Your objective: Print the following lines without changing a single character.
*** Source data ***
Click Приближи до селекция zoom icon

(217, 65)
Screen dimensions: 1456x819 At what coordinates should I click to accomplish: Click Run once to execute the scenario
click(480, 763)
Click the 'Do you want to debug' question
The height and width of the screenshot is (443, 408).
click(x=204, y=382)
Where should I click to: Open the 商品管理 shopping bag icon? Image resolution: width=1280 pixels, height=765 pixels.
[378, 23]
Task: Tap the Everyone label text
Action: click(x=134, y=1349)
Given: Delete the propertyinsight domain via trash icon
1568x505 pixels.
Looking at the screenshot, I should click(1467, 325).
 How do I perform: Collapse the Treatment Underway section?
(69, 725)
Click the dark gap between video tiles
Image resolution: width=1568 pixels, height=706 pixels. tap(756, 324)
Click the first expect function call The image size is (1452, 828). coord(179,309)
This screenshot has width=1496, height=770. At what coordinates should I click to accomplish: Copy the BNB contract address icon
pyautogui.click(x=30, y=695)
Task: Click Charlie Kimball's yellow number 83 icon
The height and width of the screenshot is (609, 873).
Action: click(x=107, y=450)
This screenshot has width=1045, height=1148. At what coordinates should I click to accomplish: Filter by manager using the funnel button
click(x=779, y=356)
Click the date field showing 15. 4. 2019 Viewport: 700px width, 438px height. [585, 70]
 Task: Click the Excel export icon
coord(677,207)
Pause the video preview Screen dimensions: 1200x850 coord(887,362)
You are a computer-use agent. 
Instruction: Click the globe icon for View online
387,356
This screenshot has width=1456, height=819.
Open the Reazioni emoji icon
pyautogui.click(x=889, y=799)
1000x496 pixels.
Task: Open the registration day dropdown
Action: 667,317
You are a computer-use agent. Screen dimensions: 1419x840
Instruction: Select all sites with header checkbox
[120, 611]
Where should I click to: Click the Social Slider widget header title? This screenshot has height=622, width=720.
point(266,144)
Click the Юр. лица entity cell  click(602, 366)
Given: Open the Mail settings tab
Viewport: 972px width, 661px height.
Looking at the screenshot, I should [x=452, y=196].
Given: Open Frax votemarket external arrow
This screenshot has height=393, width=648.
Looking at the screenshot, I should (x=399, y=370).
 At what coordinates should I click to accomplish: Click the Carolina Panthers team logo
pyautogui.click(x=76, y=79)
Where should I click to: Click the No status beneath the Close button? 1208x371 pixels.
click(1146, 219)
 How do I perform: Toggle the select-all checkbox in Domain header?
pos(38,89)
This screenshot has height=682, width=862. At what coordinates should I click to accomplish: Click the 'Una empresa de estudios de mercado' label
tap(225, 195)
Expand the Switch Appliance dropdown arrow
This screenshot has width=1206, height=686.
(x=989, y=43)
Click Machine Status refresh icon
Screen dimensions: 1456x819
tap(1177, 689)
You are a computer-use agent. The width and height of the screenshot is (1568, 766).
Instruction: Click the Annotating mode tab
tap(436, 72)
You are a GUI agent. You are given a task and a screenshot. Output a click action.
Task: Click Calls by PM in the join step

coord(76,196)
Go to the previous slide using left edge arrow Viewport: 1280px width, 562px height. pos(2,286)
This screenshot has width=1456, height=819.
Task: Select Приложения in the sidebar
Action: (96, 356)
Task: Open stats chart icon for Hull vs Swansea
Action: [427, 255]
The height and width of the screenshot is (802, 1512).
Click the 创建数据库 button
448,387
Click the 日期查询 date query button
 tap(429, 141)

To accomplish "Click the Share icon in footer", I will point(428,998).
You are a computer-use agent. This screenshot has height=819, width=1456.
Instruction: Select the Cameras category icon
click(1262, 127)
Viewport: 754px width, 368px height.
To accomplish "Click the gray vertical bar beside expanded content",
***
Expected answer:
Click Приближи до селекция zoom icon

(217, 65)
Screen dimensions: 1456x819 At what coordinates should I click to accomplish: Click Run once to execute the scenario
click(480, 763)
Click the 'Do you want to debug' question
The height and width of the screenshot is (443, 408).
click(x=204, y=382)
Where should I click to: Open the 商品管理 shopping bag icon? Image resolution: width=1280 pixels, height=765 pixels.
[378, 23]
Task: Tap the Everyone label text
Action: click(x=134, y=1349)
Given: Delete the propertyinsight domain via trash icon
1568x505 pixels.
Looking at the screenshot, I should click(1467, 325).
 How do I perform: Collapse the Treatment Underway section?
(69, 725)
Click the dark gap between video tiles
Image resolution: width=1568 pixels, height=706 pixels. tap(756, 324)
Click the first expect function call The image size is (1452, 828). coord(179,309)
This screenshot has width=1496, height=770. At what coordinates should I click to accomplish: Copy the BNB contract address icon
pyautogui.click(x=30, y=695)
Task: Click Charlie Kimball's yellow number 83 icon
The height and width of the screenshot is (609, 873).
Action: click(x=107, y=450)
This screenshot has width=1045, height=1148. At what coordinates should I click to accomplish: Filter by manager using the funnel button
click(x=779, y=356)
Click the date field showing 15. 4. 2019 Viewport: 700px width, 438px height. [585, 70]
 Task: Click the Excel export icon
coord(677,207)
Pause the video preview Screen dimensions: 1200x850 coord(887,362)
You are a computer-use agent. 
Instruction: Click the globe icon for View online
387,356
This screenshot has width=1456, height=819.
Open the Reazioni emoji icon
pyautogui.click(x=889, y=799)
1000x496 pixels.
Task: Open the registration day dropdown
Action: 667,317
You are a computer-use agent. Screen dimensions: 1419x840
Instruction: Select all sites with header checkbox
[120, 611]
Where should I click to: Click the Social Slider widget header title? This screenshot has height=622, width=720.
point(266,144)
Click the Юр. лица entity cell  click(602, 366)
Given: Open the Mail settings tab
Viewport: 972px width, 661px height.
Looking at the screenshot, I should [x=452, y=196].
Given: Open Frax votemarket external arrow
This screenshot has height=393, width=648.
Looking at the screenshot, I should (x=399, y=370).
 At what coordinates should I click to accomplish: Click the Carolina Panthers team logo
pyautogui.click(x=76, y=79)
Where should I click to: Click the No status beneath the Close button? 1208x371 pixels.
click(1146, 219)
 How do I perform: Toggle the select-all checkbox in Domain header?
pos(38,89)
This screenshot has height=682, width=862. At what coordinates should I click to accomplish: Click the 'Una empresa de estudios de mercado' label
tap(225, 195)
Expand the Switch Appliance dropdown arrow
This screenshot has width=1206, height=686.
(x=989, y=43)
Click Machine Status refresh icon
Screen dimensions: 1456x819
tap(1177, 689)
You are a computer-use agent. The width and height of the screenshot is (1568, 766).
Instruction: Click the Annotating mode tab
tap(436, 72)
You are a GUI agent. You are given a task and a screenshot. Output a click action.
Task: Click Calls by PM in the join step

coord(76,196)
Go to the previous slide using left edge arrow Viewport: 1280px width, 562px height. pos(2,286)
This screenshot has width=1456, height=819.
Task: Select Приложения in the sidebar
Action: (96, 356)
Task: Open stats chart icon for Hull vs Swansea
Action: [427, 255]
The height and width of the screenshot is (802, 1512).
Click the 创建数据库 button
448,387
Click the 日期查询 date query button
 tap(429, 141)

To accomplish "Click the Share icon in footer", I will point(428,998).
You are a computer-use agent. This screenshot has height=819, width=1456.
Instruction: Select the Cameras category icon
click(1262, 127)
Viewport: 754px width, 368px height.
To accomplish "Click the gray vertical bar beside expanded content",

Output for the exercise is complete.